El odio del Maligno en el anticristo no disminuye, pero San Juan, en las últimas dos semanas de la Pascua, con sus tres cartas, nos presenta la llave del triunfo en este combate. Es la fuerza del Dios Amor, que infunde su amor en nosotros para que, amándolo a Él como Padre, nos amemos nosotros como hermanos. La carta nos llama a orar porque: “si le pedimos algo según su voluntad, nos escucha.”

El Apocalipsis termina infundiéndonos esperanza en la lucha: Cristo, Cordero de Dios e Hijo del hombre, triunfará sobre las fieras, cooperadoras del dragón. Un nuevo mundo aparecerá al final con una nueva Tierra y un nuevo Cielo.

Los números aparecen en no pocas partes del libro, pero, así como en la charada cubana, no se usan tan sólo para contar matemáticamente, sino para simbolizar realidades.

El 3 representa al Cielo con el Dios Uno y Trino; el 4, la Tierra con la humanidad; y el 7, suma de ambos, el abrazo o comunión de Dios con los hombres. El 12, recordando las doce tribus de Israel, significa pueblo, y la multiplicación del mismo nos da 144,000, que representan a la multitud de la humanidad salvada.

Al final del libro nos encontramos que toda su estructura literaria está compuesta sobre el número 7. Siete son las ciudades, los sellos misteriosos, las trompetas que avisan, los signos, las copas, las locuciones y las visiones, y es el 7 el número de la unión de Dios con el hombre; es el número de la comunión, del abrazo de la Divinidad con la humanidad.

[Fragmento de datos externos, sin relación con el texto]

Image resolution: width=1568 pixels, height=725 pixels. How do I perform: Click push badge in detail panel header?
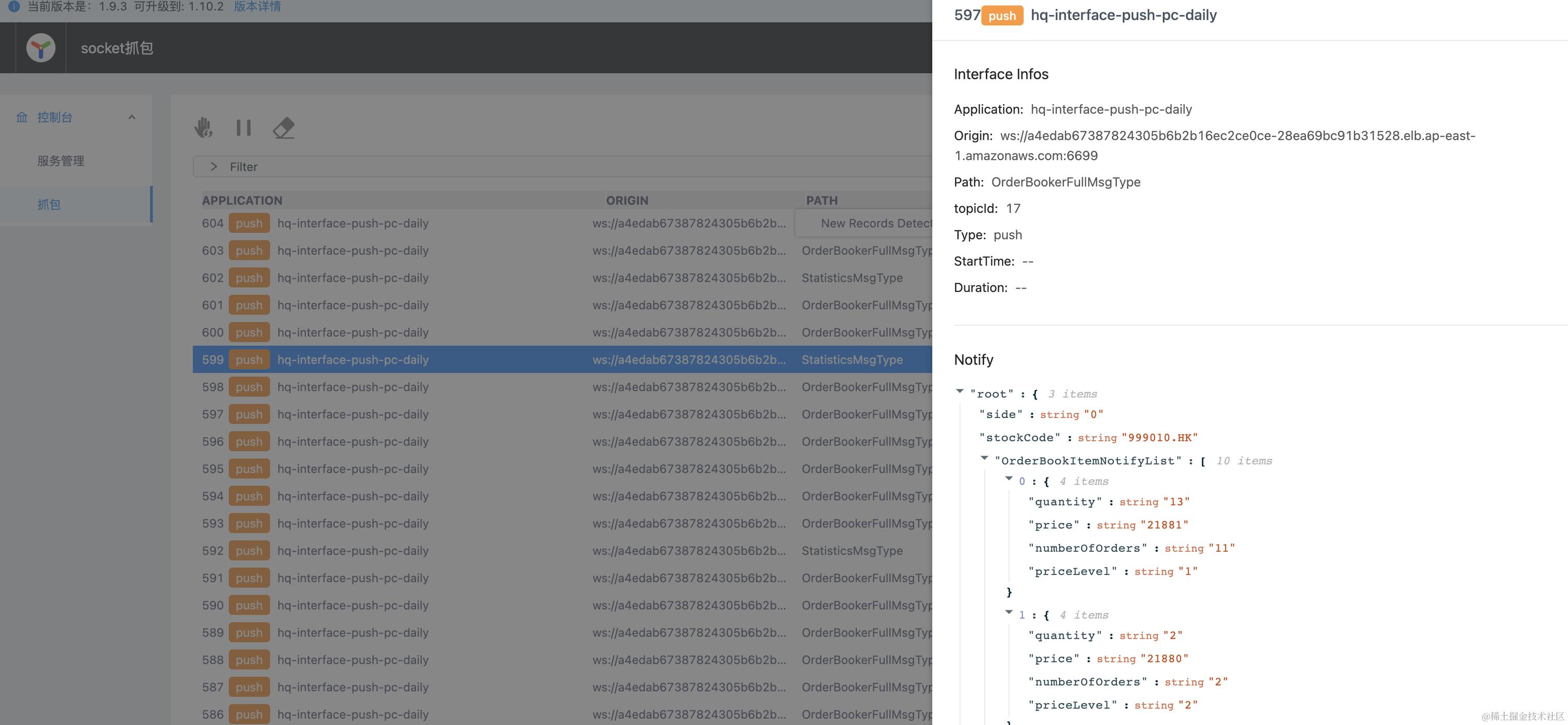[1002, 16]
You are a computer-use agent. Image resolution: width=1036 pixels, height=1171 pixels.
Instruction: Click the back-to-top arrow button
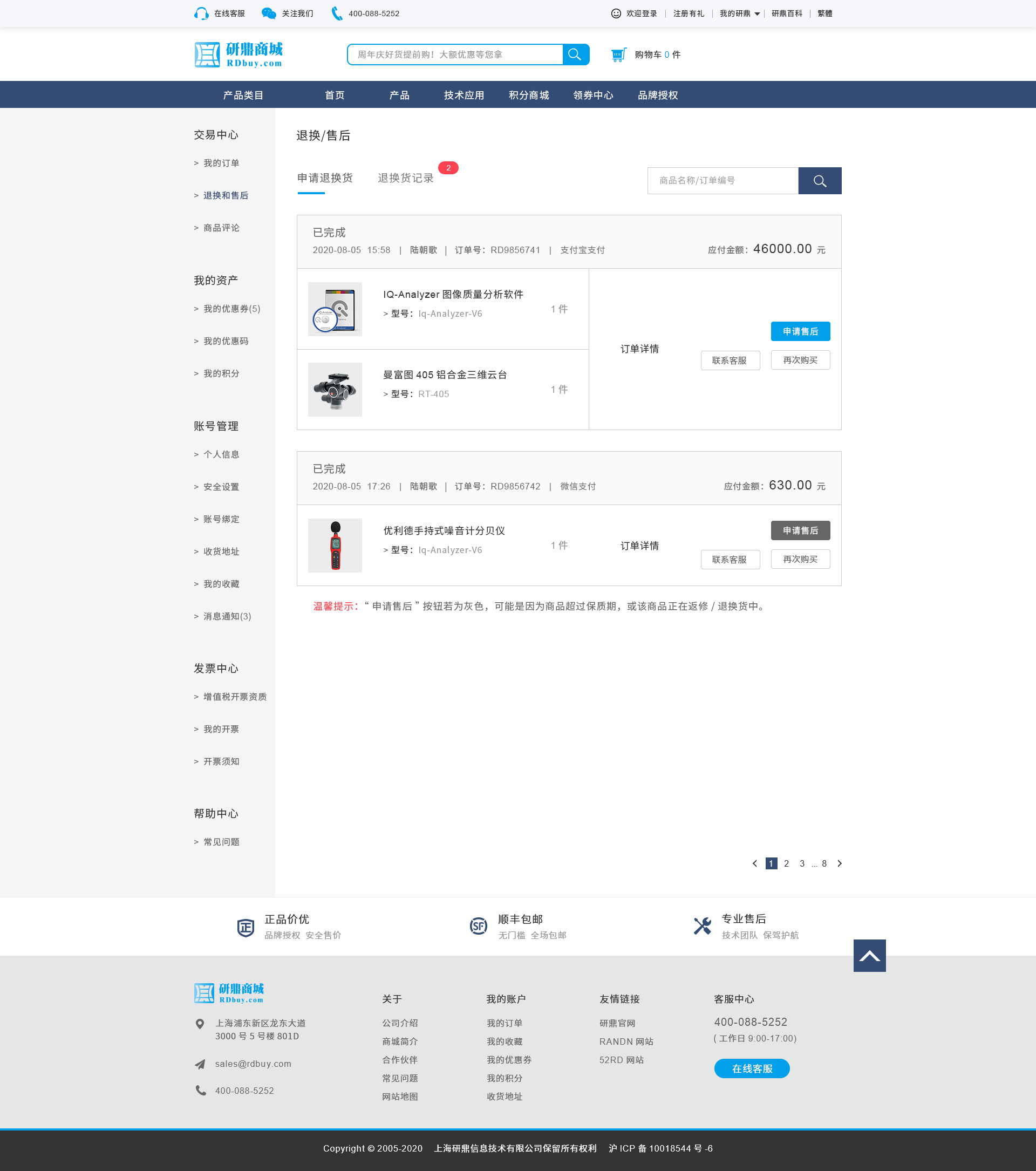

La Biblia, carta de Dios a los hombres, termina con el Apocalipsis, un abrazo entre Dios y el hombre. Por eso cada año, al leer este libro en el tiempo pascual, le pido al Señor que me escuche para que siempre pueda escucharle, porque soy consciente de que nunca la comunicación de dos personas es más fuerte que cuando se hablan y se escuchan mutuamente.